WHAT THE TASK ASKS: Write out exactly the lines of the entries below from the one holding "Where should I click to: Switch" to the one holding "You are a computer-use agent. The", inclusive, and leave out all other lines.

___ EXTRACTED INFORMATION ___

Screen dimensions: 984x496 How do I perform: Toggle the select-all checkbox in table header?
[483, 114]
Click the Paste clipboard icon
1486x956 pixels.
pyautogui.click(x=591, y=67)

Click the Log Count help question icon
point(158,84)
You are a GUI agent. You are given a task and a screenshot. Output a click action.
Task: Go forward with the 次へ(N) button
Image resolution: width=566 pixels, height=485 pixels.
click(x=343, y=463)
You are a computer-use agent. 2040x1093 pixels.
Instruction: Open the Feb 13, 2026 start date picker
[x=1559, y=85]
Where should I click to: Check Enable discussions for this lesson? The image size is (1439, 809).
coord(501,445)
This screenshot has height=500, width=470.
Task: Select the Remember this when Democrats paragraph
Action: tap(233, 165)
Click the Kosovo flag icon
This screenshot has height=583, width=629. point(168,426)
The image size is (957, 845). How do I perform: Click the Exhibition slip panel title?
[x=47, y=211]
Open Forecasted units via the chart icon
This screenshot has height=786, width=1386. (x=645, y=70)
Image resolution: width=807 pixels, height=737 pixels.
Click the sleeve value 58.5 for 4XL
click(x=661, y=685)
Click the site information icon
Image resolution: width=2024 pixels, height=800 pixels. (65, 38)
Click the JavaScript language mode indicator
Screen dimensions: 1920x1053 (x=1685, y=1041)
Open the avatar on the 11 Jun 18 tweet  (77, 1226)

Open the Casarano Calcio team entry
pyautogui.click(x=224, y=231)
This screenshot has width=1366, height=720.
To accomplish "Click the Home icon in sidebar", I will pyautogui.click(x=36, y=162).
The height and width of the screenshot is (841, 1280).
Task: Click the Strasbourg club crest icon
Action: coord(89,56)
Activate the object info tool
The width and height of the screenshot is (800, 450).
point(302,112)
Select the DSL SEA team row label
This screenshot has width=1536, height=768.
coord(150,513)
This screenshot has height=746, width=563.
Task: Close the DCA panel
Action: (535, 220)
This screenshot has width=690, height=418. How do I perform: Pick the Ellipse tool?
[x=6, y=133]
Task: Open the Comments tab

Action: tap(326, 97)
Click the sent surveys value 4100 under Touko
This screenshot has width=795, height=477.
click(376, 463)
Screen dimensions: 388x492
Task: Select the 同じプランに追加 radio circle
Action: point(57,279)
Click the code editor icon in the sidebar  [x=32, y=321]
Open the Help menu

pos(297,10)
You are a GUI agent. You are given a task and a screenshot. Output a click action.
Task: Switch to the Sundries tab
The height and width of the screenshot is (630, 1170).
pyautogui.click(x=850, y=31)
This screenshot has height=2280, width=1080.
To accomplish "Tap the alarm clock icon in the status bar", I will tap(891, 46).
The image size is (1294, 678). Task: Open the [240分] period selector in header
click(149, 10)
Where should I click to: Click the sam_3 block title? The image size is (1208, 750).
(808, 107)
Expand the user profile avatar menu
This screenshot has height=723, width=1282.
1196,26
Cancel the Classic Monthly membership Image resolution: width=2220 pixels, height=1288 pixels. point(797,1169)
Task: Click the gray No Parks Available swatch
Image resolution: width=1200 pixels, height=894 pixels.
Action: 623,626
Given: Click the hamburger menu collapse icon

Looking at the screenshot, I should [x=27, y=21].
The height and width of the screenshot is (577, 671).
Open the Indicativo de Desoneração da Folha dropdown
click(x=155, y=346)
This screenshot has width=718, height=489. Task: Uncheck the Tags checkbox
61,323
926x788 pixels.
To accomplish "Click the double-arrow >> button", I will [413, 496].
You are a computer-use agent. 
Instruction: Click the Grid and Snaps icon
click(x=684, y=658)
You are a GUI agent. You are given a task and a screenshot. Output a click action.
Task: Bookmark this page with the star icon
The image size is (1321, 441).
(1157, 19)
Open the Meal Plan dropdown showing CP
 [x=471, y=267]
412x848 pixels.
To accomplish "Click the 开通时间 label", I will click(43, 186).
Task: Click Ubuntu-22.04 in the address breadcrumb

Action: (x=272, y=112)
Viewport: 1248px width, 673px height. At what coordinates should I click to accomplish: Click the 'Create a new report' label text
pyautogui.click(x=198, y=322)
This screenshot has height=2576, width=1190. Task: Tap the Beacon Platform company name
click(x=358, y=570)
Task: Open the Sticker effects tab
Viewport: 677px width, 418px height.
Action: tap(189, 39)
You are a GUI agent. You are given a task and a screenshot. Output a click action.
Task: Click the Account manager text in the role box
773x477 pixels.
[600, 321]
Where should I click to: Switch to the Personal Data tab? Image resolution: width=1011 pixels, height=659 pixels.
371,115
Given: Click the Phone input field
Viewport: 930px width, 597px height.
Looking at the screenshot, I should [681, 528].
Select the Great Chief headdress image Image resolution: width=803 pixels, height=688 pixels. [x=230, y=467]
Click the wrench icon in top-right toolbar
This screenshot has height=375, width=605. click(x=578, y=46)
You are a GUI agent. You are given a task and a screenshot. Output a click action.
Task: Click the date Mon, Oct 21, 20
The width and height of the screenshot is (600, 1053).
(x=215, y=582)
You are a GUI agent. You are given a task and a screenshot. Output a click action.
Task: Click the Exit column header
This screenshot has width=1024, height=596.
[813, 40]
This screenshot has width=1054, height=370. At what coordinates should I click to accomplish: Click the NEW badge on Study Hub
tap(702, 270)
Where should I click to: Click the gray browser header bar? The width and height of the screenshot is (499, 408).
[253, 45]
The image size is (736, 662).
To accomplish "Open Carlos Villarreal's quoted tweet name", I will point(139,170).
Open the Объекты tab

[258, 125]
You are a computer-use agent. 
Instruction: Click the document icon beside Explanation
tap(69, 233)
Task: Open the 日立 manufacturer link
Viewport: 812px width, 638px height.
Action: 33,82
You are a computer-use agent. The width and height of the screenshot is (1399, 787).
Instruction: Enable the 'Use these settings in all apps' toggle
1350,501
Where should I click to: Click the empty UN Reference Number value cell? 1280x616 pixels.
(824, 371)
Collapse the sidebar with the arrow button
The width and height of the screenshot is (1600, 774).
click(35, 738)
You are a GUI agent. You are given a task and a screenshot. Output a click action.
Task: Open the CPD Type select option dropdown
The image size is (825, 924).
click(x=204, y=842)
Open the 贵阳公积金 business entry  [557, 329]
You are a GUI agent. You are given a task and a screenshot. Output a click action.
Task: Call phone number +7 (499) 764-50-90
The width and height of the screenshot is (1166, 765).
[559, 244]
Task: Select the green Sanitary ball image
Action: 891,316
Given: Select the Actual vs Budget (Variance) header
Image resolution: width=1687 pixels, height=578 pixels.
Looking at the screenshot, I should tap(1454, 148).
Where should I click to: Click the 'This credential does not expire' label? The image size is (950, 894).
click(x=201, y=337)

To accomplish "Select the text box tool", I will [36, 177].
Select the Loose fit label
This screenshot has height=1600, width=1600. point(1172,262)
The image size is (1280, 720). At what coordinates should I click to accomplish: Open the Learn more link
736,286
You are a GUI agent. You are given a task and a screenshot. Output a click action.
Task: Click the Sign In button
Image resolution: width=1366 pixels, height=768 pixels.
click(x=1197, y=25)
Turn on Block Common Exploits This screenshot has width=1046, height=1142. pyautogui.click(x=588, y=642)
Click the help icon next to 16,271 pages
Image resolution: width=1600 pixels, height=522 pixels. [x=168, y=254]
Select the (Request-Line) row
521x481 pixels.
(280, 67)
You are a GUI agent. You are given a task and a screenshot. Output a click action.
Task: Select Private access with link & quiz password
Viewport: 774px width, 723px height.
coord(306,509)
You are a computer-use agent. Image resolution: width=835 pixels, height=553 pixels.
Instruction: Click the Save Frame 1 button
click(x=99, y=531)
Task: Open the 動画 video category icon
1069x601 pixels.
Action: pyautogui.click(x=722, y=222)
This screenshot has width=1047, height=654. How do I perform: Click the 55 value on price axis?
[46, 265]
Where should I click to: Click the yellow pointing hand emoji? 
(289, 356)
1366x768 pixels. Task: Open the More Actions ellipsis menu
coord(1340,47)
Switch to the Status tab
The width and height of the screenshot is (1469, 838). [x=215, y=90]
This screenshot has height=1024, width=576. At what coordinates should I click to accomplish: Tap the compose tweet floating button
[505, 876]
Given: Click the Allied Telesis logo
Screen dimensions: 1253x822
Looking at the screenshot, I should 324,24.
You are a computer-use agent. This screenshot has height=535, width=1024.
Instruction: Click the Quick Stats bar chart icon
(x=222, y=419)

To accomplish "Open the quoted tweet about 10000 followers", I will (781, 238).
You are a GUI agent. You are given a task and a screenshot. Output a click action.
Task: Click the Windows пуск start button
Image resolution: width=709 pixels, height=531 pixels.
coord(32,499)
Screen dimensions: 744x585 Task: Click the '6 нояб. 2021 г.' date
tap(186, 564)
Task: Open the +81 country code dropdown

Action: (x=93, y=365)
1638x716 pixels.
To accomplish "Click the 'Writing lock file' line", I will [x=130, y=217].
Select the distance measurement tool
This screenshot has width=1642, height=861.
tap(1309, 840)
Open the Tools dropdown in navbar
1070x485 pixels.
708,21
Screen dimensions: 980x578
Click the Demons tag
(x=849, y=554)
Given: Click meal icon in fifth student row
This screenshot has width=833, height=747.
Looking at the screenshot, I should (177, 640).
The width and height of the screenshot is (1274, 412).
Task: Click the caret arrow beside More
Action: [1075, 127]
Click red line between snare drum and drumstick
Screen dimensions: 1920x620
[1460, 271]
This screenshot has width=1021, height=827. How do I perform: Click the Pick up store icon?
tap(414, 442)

___

EXPECTED OUTPUT:
Where should I click to: Switch to the Personal Data tab? Image resolution: width=1011 pixels, height=659 pixels.
371,115
Given: Click the Phone input field
Viewport: 930px width, 597px height.
Looking at the screenshot, I should [681, 528].
Select the Great Chief headdress image Image resolution: width=803 pixels, height=688 pixels. [x=230, y=467]
Click the wrench icon in top-right toolbar
This screenshot has height=375, width=605. click(x=578, y=46)
You are a GUI agent. You are given a task and a screenshot. Output a click action.
Task: Click the date Mon, Oct 21, 20
The width and height of the screenshot is (600, 1053).
(x=215, y=582)
You are a GUI agent. You are given a task and a screenshot. Output a click action.
Task: Click the Exit column header
This screenshot has width=1024, height=596.
[813, 40]
This screenshot has width=1054, height=370. At what coordinates should I click to accomplish: Click the NEW badge on Study Hub
tap(702, 270)
Where should I click to: Click the gray browser header bar? The width and height of the screenshot is (499, 408).
[253, 45]
The image size is (736, 662).
To accomplish "Open Carlos Villarreal's quoted tweet name", I will point(139,170).
Open the Объекты tab

[258, 125]
You are a computer-use agent. 
Instruction: Click the document icon beside Explanation
tap(69, 233)
Task: Open the 日立 manufacturer link
Viewport: 812px width, 638px height.
Action: 33,82
You are a computer-use agent. The width and height of the screenshot is (1399, 787).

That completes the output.